The World Handicap System (WHS) came into effect in Scotland on 2nd November 2020 and replaces the handicapping system maintained by CONGU in order to unify the six different structures currently in operation throughout the world of golf.
Developed by The R&A and USGA in close coordination with existing handicapping authorities, WHS will provide all golfers with a consistent measure of playing ability, with handicaps calculated in the same way wherever they are in the world.
With one single, global system in place for the first time, golfers will be able to obtain and maintain a handicap index and use this on any course around the world.
Take a look at the key features of WHS below and get to know more about the system.
The Scottish Golf App is the golfer’s gateway to golf in Scotland whether they are a member of a Scottish Golf club or a guest.
Members of golf clubs in Scotland with a current Scottish Golf CDH ID number can check their official handicap record and share their handicap certificate.
WHS has a number of key aims such as providing maximum enjoyment for all who play the game as well as enabling players from anywhere in the world, to play and compete with others on a fair basis.
More information on the purpose of WHS can be found here.
One of the most common questions golfers will ask each other is, what is your handicap?
Under WHS, the way in which a handicap is calculated changes slightly, and golfers will receive a new Handicap Index.
A Handicap Index is designed to represent your demonstrated ability. It is calculated by averaging the best 8 score differentials out of the most recent 20 within your scoring record. Can be made up of both competition and general play scores.
More information on how to calculate a Handicap Index can be found here.
As part of WHS, golfers will have a Course and Playing Handicap which is based on their Handicap Index.
Your Course Handicap will be the number of strokes a player receives, before handicap allowances, from a specific set of tees as determined by the Slope Rating.
The Course Handicap is adjusted for any handicap allowances or Terms of the Competition. It represents the actual number of strokes the player gives or receives for the format of golf being played.
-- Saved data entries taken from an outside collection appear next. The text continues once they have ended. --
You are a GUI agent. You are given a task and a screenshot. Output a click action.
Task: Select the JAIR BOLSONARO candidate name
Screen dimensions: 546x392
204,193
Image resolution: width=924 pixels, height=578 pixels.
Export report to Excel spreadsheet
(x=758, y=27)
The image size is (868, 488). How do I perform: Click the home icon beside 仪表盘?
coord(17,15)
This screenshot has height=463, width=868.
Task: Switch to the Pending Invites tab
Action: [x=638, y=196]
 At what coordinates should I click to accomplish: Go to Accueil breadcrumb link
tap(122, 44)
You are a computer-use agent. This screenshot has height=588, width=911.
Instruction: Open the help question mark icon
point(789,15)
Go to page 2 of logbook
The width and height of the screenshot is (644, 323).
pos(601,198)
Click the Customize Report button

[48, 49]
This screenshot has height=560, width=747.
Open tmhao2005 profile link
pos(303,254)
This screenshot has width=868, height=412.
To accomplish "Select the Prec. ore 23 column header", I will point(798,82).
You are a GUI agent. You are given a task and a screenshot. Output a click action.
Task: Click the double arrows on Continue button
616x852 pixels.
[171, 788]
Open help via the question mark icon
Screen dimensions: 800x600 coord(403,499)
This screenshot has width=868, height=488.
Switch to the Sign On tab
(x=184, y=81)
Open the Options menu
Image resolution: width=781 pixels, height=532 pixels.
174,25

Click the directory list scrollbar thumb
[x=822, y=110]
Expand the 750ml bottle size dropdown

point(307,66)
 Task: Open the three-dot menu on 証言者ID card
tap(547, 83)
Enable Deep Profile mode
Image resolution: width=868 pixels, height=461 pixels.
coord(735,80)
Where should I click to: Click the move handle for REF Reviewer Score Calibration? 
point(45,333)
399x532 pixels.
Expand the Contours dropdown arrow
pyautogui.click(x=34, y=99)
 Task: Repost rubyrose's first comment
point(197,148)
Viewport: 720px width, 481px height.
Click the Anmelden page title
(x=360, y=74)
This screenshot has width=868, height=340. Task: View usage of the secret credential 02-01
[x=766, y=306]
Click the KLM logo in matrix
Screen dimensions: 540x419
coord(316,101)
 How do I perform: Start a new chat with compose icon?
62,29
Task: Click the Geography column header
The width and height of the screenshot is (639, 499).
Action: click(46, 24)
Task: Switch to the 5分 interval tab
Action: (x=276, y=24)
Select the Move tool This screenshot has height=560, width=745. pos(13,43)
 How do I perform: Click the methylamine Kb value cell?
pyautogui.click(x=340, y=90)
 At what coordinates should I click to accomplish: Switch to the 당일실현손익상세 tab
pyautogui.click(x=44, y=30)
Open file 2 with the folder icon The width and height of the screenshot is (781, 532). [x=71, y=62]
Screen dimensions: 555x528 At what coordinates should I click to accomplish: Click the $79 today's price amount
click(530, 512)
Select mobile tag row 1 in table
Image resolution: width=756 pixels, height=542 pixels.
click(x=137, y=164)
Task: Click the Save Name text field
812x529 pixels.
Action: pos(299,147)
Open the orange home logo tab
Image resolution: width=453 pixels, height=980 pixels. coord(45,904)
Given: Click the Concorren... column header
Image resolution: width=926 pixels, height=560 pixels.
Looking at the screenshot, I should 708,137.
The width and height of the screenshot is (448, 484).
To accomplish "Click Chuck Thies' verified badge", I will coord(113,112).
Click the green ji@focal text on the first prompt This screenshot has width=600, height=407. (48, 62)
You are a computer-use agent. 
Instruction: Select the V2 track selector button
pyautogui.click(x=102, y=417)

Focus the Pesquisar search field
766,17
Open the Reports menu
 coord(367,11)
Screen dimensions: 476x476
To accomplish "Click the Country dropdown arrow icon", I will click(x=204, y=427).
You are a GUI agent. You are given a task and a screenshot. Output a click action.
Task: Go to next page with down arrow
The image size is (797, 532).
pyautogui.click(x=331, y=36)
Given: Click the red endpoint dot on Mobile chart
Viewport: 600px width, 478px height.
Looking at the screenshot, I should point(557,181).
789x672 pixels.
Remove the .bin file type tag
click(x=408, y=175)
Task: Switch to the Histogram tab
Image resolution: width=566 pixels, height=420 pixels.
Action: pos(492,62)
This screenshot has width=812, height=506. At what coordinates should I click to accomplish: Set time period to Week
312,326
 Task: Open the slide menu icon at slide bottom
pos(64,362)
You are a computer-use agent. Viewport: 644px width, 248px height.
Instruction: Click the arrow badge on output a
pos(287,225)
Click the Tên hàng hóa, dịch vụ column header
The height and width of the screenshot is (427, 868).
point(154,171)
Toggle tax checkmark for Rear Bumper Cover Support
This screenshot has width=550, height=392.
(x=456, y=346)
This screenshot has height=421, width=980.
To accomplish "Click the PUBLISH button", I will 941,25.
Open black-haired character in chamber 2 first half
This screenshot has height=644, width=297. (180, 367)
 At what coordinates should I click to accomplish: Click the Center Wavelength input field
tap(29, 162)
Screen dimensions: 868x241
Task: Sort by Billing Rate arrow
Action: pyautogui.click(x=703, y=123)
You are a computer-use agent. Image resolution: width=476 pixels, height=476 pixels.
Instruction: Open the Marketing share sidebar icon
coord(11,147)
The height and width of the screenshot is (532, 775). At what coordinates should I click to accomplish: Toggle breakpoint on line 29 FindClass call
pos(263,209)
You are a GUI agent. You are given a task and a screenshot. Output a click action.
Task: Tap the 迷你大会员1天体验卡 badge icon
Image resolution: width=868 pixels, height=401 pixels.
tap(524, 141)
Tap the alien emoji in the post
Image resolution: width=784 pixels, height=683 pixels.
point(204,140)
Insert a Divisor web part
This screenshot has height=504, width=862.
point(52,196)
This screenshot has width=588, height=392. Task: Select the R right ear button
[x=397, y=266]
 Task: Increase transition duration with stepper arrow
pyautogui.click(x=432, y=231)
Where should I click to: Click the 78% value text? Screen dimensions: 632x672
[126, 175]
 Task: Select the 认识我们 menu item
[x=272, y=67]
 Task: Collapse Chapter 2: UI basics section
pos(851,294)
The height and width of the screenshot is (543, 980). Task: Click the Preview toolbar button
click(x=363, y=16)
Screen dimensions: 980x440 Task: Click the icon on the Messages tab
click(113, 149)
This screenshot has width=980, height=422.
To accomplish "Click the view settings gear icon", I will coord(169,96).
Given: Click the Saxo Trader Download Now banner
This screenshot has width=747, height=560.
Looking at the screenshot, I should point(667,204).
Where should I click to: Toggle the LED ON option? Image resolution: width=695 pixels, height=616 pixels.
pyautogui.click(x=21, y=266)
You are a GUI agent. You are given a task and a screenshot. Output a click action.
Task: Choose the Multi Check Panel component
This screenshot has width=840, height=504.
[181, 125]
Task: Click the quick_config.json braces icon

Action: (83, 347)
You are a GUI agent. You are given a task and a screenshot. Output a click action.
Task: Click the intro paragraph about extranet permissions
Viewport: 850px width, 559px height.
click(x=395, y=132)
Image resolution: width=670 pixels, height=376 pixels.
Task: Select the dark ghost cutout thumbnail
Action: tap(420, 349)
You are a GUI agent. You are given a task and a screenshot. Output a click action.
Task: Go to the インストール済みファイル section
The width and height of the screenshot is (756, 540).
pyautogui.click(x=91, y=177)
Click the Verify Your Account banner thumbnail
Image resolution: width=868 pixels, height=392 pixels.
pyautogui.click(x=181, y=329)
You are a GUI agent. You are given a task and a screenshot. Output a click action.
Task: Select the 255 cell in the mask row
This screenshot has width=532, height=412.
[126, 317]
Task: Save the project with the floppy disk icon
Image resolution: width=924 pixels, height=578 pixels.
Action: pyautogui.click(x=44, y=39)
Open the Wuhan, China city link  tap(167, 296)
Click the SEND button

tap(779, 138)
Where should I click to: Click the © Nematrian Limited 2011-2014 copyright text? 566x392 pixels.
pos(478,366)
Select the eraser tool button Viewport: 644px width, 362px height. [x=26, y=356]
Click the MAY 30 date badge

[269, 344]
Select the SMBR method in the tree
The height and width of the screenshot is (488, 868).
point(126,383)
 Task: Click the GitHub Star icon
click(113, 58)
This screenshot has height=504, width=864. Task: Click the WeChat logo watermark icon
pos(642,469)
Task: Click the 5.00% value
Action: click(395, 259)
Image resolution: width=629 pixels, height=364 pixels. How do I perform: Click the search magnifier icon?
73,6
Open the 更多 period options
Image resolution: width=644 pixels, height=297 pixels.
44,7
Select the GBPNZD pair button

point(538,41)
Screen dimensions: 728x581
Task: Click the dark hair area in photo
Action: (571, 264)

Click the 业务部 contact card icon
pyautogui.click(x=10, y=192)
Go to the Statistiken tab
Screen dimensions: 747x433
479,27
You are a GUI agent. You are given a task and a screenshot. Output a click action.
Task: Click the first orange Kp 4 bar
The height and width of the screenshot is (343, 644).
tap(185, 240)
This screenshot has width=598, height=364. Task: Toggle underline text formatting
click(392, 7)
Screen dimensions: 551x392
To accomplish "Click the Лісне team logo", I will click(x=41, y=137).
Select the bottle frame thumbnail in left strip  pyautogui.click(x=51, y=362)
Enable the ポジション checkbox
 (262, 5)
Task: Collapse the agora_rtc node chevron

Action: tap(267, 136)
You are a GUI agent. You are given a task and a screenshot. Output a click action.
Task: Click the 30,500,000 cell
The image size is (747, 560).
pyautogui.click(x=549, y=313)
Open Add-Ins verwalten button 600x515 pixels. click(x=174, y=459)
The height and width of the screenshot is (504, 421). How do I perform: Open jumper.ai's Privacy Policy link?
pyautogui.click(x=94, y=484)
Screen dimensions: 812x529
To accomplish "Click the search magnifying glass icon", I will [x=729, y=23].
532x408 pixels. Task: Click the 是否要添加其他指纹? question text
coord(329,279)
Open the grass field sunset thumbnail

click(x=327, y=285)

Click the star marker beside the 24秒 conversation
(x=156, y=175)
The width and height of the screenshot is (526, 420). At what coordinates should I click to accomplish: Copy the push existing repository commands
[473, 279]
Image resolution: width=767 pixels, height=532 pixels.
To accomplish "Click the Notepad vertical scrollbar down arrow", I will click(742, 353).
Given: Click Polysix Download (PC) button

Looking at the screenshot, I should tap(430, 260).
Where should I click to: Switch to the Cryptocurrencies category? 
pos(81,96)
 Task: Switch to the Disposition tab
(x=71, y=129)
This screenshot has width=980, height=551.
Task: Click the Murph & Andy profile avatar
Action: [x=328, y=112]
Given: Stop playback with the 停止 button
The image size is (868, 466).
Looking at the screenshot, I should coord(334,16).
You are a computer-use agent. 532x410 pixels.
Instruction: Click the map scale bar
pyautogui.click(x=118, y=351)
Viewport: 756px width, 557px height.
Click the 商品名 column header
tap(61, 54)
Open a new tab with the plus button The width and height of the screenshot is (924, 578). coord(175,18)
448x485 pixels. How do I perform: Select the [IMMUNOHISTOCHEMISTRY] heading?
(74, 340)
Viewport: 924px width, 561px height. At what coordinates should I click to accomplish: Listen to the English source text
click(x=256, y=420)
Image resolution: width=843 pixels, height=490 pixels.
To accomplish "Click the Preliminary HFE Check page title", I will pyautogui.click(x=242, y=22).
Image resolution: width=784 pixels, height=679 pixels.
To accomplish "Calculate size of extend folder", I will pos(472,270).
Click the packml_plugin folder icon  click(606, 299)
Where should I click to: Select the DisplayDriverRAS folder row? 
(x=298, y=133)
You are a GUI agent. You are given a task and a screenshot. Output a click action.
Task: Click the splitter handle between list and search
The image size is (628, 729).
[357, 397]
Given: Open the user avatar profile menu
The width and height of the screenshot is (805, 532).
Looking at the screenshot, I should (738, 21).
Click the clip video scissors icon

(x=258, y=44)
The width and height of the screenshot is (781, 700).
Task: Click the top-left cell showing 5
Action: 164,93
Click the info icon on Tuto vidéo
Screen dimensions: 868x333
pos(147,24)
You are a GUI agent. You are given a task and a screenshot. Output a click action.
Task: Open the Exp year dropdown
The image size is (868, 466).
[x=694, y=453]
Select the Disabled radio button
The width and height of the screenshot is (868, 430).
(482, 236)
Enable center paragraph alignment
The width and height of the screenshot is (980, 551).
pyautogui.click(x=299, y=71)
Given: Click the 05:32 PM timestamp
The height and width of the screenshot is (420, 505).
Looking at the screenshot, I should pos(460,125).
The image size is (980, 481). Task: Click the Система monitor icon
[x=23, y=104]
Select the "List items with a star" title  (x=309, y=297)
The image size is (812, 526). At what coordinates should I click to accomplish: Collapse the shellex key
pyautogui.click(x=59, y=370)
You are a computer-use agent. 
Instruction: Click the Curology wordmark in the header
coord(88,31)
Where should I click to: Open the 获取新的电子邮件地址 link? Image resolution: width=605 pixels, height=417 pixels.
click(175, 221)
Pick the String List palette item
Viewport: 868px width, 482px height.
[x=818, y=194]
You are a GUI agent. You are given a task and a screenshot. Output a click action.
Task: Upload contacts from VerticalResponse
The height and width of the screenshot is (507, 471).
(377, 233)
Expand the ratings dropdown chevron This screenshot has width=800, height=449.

A player should submit their score as soon as possible on the day of play, after completion of their round and before midnight (local time).
The handicap calculation will take place every night at a specific time and a golfer’s new handicap index will be calculated ready for the following day. A golfer will be able to view their new handicap index on the Scottish Golf Platform (via the website or App) or through their own golf club.
If a golfer’s score is not submitted on the day of play it will not be used in the Playing Conditions Calculation.
Under WHS, one of the key aims is to provide golfers with more opportunities to submit counting scores.
The factors that will mean a score is considered acceptable for handicapping purposes are outlined in the Rules of Handicapping and can be found below.
The Course Rating system forms the foundation for the Rules of Handicapping.
The system enables handicaps to be portable by adjusting a player’s handicap according to the relative difficulty of the golf course being played.
At the end of each day, a playing conditions calculation (PCC) takes place automatically, behind the scenes, to determine if scores made at the course were significantly higher or lower than expected.
If scores were unusually low or high, a PCC adjustment of between –1 and +3 will beapplied to your score differential calculation to reflect the playing conditions on the day.
A score differential which is at least 7.0 strokes or more better than the player’s Handicap Index at the time the round was played.
Score can be from any format of play, competitive or general play and this is not restricted to competition scores.
A player’s Low Handicap Index is remembered within the handicap formula – this is the lowest Handicap Index they have held within the last 12 months.
The Low Handicap Index provides a reference point against which the current Handicap Index can be compared.
If the new Index is more than a certain number of strokes above the Low Handicap Index, the cap is triggered.
The soft cap suppresses upward movement when the difference between the new calculated Index and the Low Index is greater than 3.
The hard cap prevents further upward movement by placing a hard ceiling at 5 above the Low Index.